Input
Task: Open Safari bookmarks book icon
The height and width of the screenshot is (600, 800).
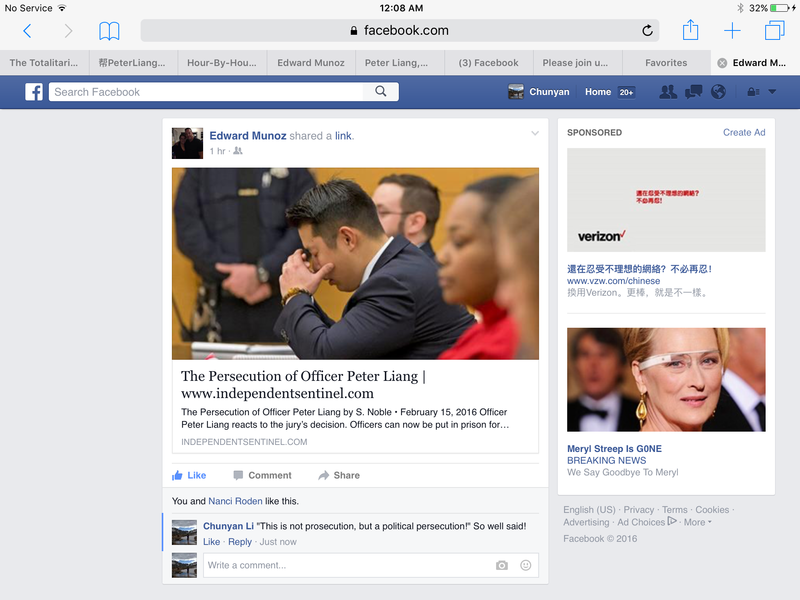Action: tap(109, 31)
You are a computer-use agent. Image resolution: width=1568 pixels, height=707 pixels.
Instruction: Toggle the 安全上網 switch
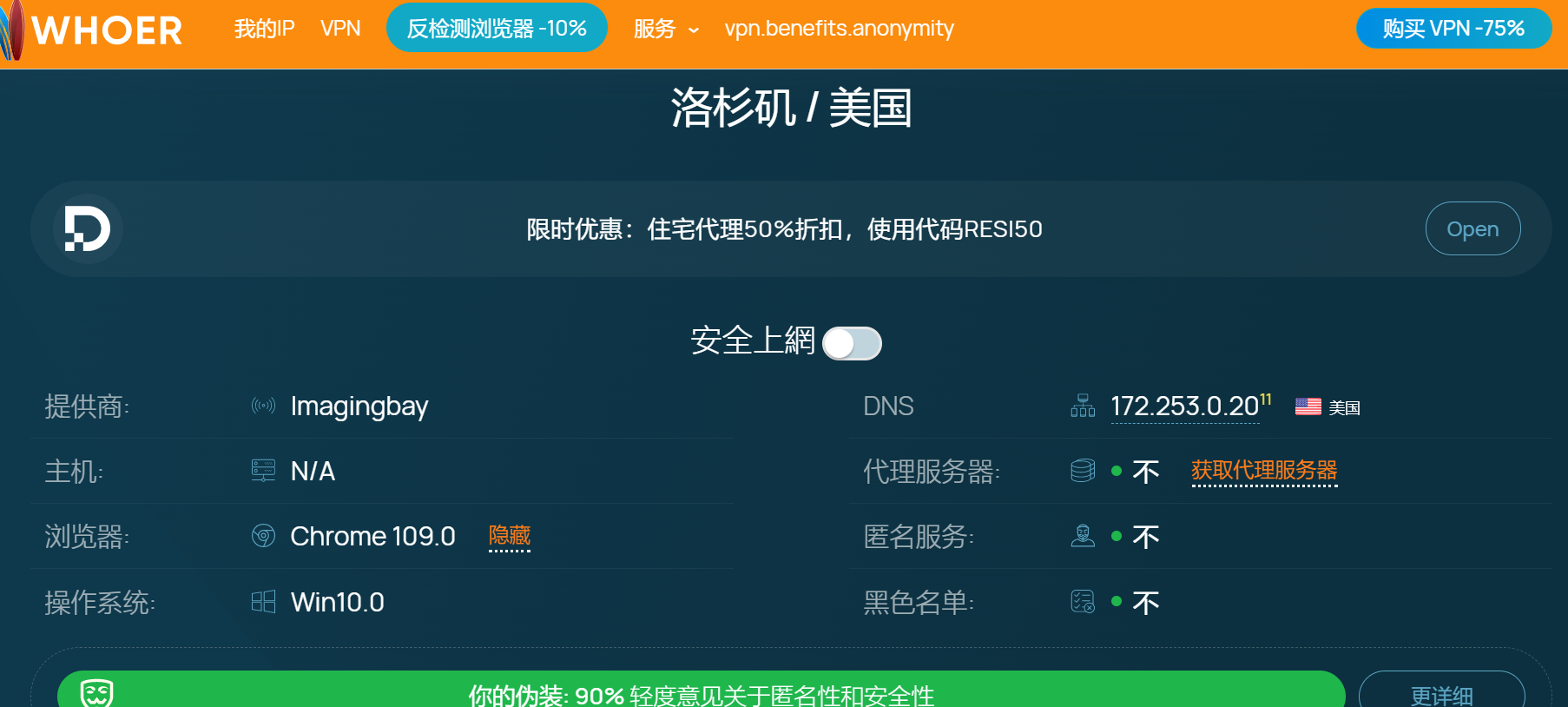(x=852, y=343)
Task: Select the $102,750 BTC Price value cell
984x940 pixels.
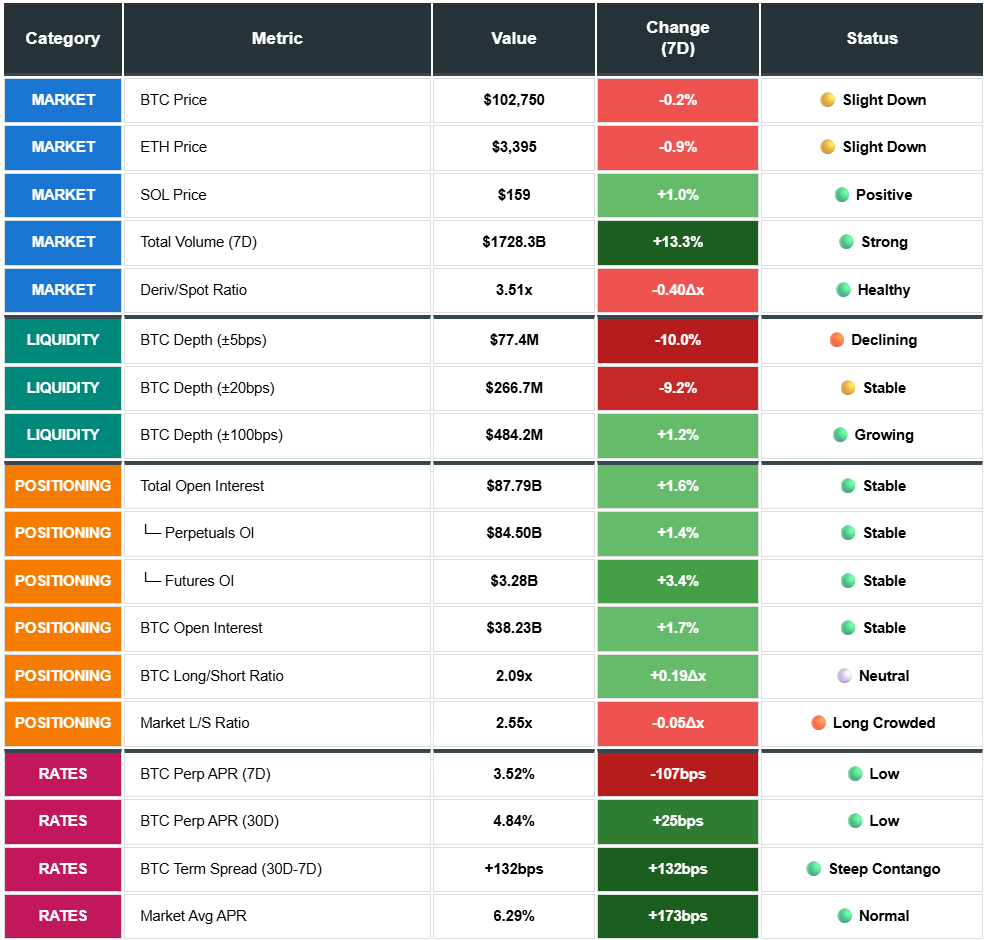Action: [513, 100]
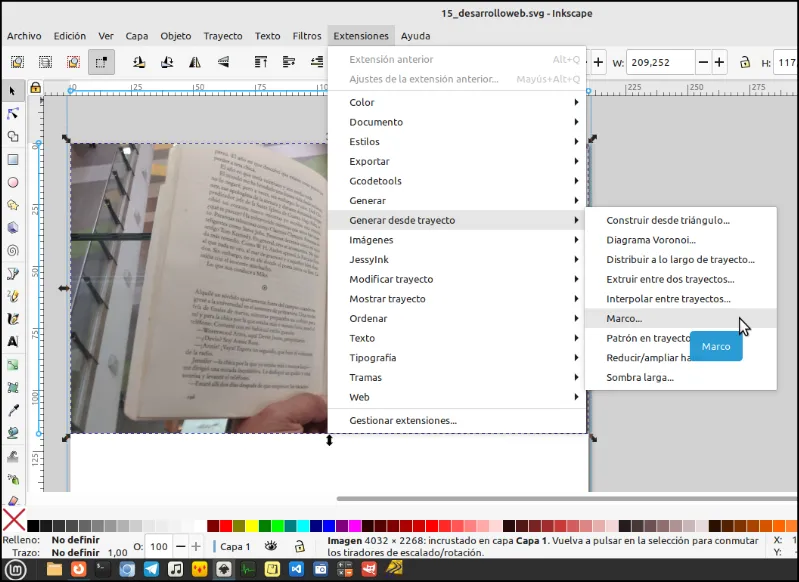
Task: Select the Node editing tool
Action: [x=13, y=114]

Instructions for the task
Each line from the line containing "You are a computer-use" through the final line of the data above must be retyped exactly; nothing else, and no pictures, may appear.

Written solution
You are a computer-use agent. Image resolution: width=1568 pixels, height=707 pixels.
Instruction: Toggle the 安全上網 switch
(x=852, y=343)
Task: Select the $102,750 BTC Price value cell
984x940 pixels.
Action: [513, 100]
Task: Select the Node editing tool
Action: [x=13, y=114]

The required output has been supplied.